EPA recognizes that in certain site-specific situations where an
existing electric utility steam generating unit becomes subject to the
NSPS because of modifications to the unit, replacement of an
electrostatic precipitator (ESP) with a fabric filter could be
problematic. Not all locations may be able to cost-effectively maintain
the temperature of the flue gas in a fabric filter above the acid dew
point of the flue gas because of existing site conditions and space
constraints. Therefore, EPA decided it is appropriate to establish a
separate PM standard for modified sources subject to subpart Da, 40 CFR
part 60. Owners and operators of modified electric utility steam
generating units subject to the NSPS are given the option of meeting
either a 0.015 lb/MMBtu or 99.8 percent reduction standard. ESPs can be
modified to cost-effectively achieve this level of control.
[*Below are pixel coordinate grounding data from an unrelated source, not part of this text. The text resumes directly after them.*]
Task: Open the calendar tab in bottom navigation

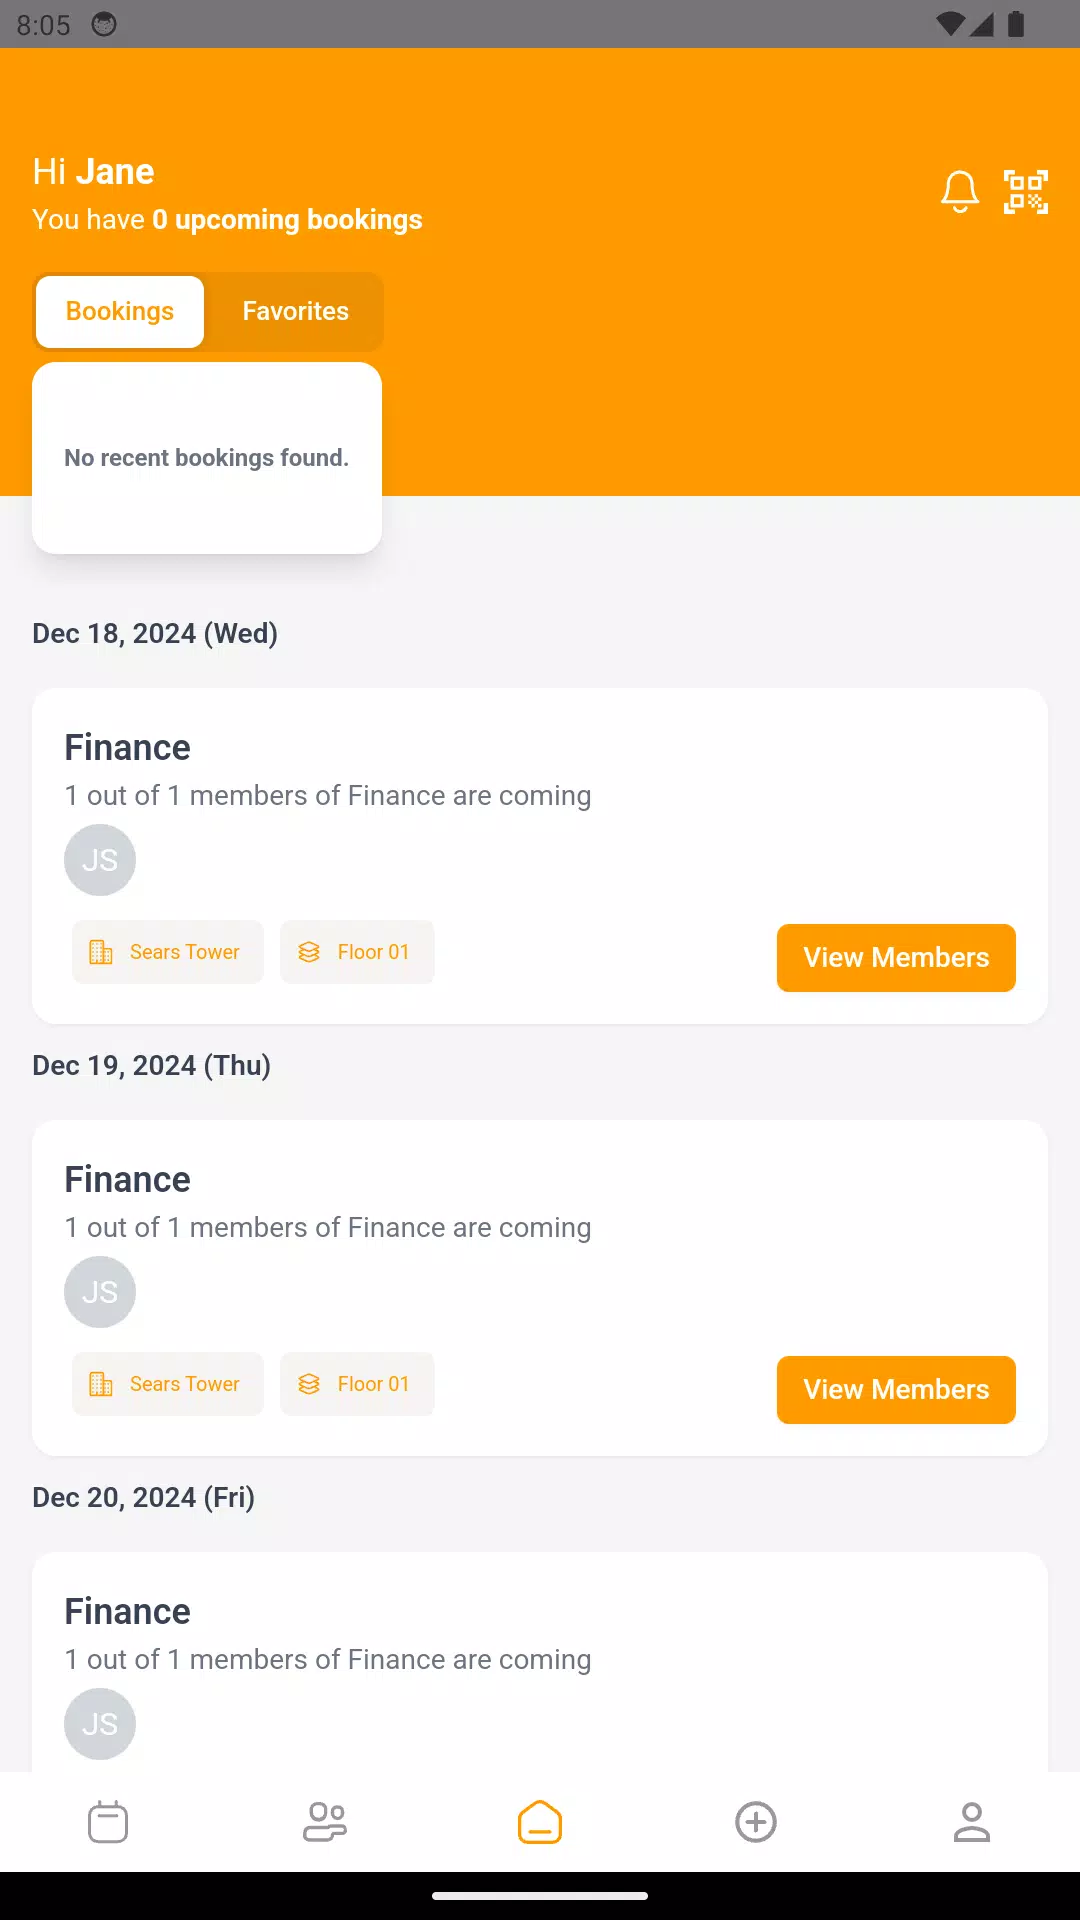Action: [x=108, y=1822]
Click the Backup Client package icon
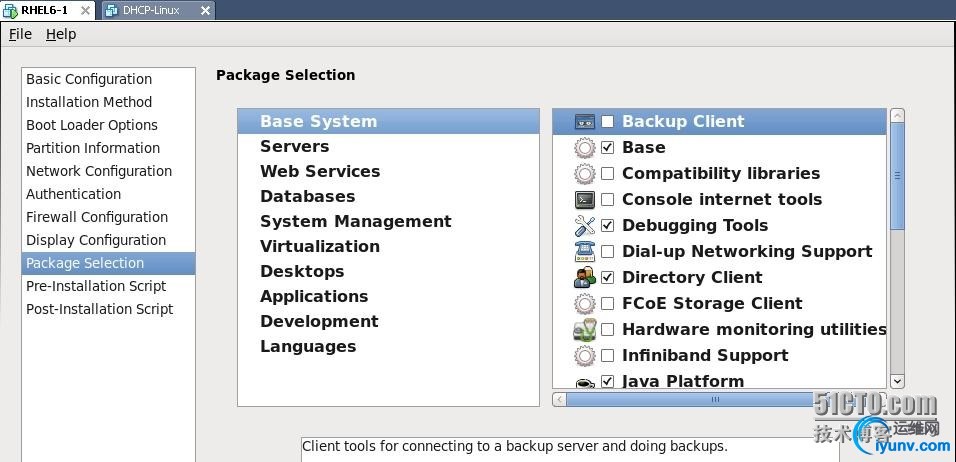This screenshot has height=462, width=956. (585, 122)
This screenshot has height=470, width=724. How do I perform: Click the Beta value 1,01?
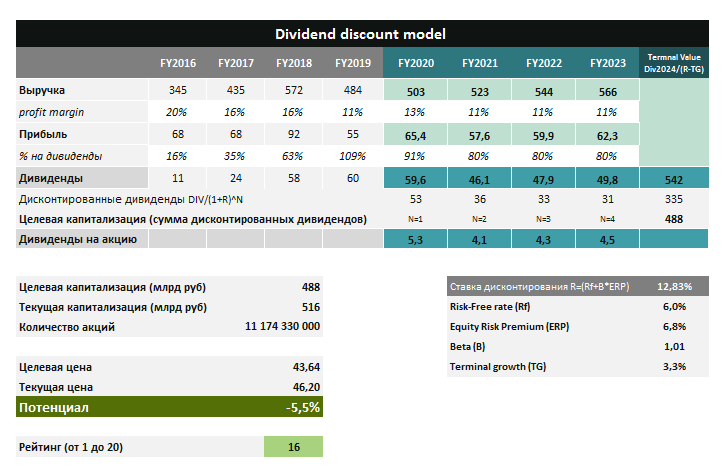pos(673,346)
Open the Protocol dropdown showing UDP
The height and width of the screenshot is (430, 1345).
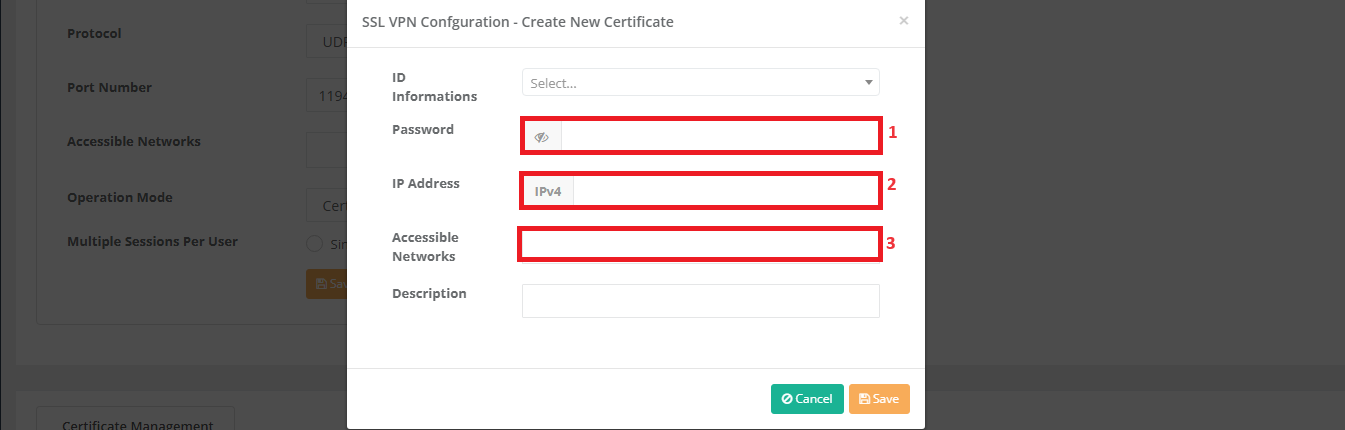[x=326, y=42]
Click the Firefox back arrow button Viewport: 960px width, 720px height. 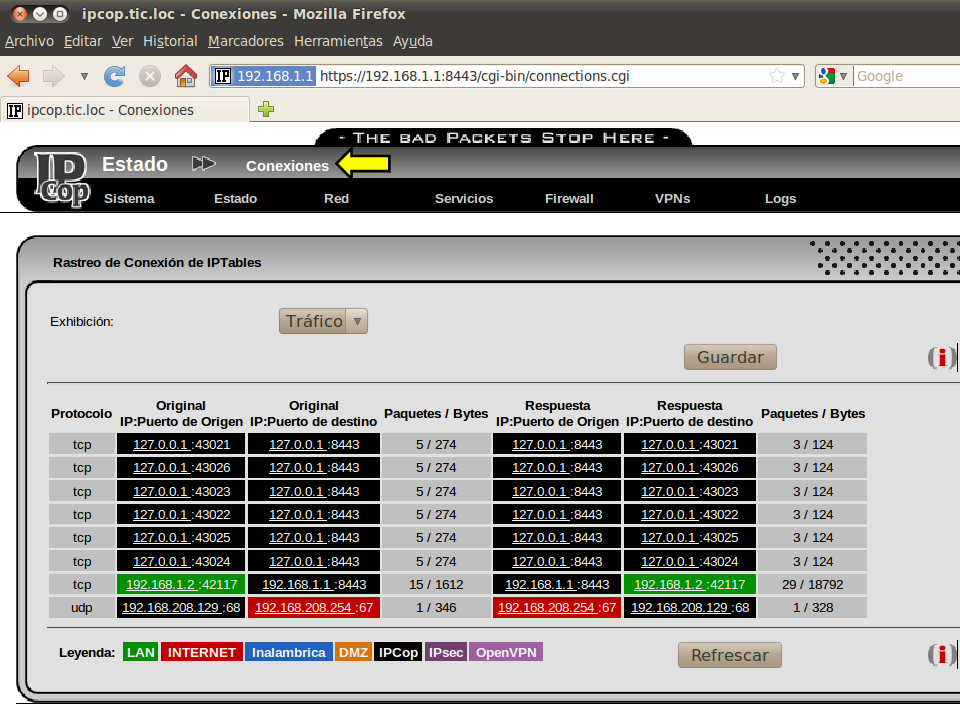coord(19,76)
Comment: One commenter takes issue with EPA's proposed input-based
standard for PM emissions. According to the commenter, although EPA
determined that ESPs and fabric filters are the best demonstrated
technology for controlling filterable particulate matter, EPA's
justification for the revised PM limit is based on three plants where
fabric filtration is used. The commenter also states that of the three
plants, two use fluidized bed boilers, which use limestone as an active
bed material, significantly altering the nature of the PM generated for
collection. The commenter states that the record does not support the
proposed NSPS for PM for ESPs or that fluidized bed combustors are
appropriate units on which to base PM standards for pulverized coal
steam generating units, which are projected to make up the majority of
new units.
Response: EPA has gathered additional stack test data that
indicates an ESP could be used by the majority of coal types to comply
with the final rule amendments. Based on ESP cost models, they are
often less expensive than fabric filters for high sulfur applications.
Additional information is available in the PM control cost memorandum.
Comment: One group of commenters state that the proposed opacity
limit does not reflect BDT because the proposed rule retains the
existing opacity limit of 20 percent. The commenters state that this
limit is over 20 years old, and is not based on the performance of
modern baghouse control systems. Because EPA has acknowledged in the
proposed rule that the former 0.03 lb/MMBtu PM limit should at least be
halved to 0.015 lb/MMBtu, there should be a proportionate halving of
the opacity limit, from 20 percent to 10 percent. Ten percent opacity
can be easily and continuously attained by subpart Da, 40 CFR part 60,
facilities using appropriate control technology. There are existing
power plants around the country with BACT limits of 10 percent for
opacity, including the Sevier Power Company--Sigurd plant in Utah,
Intermountain Power in Utah, and Plum Point Energy in Arkansas.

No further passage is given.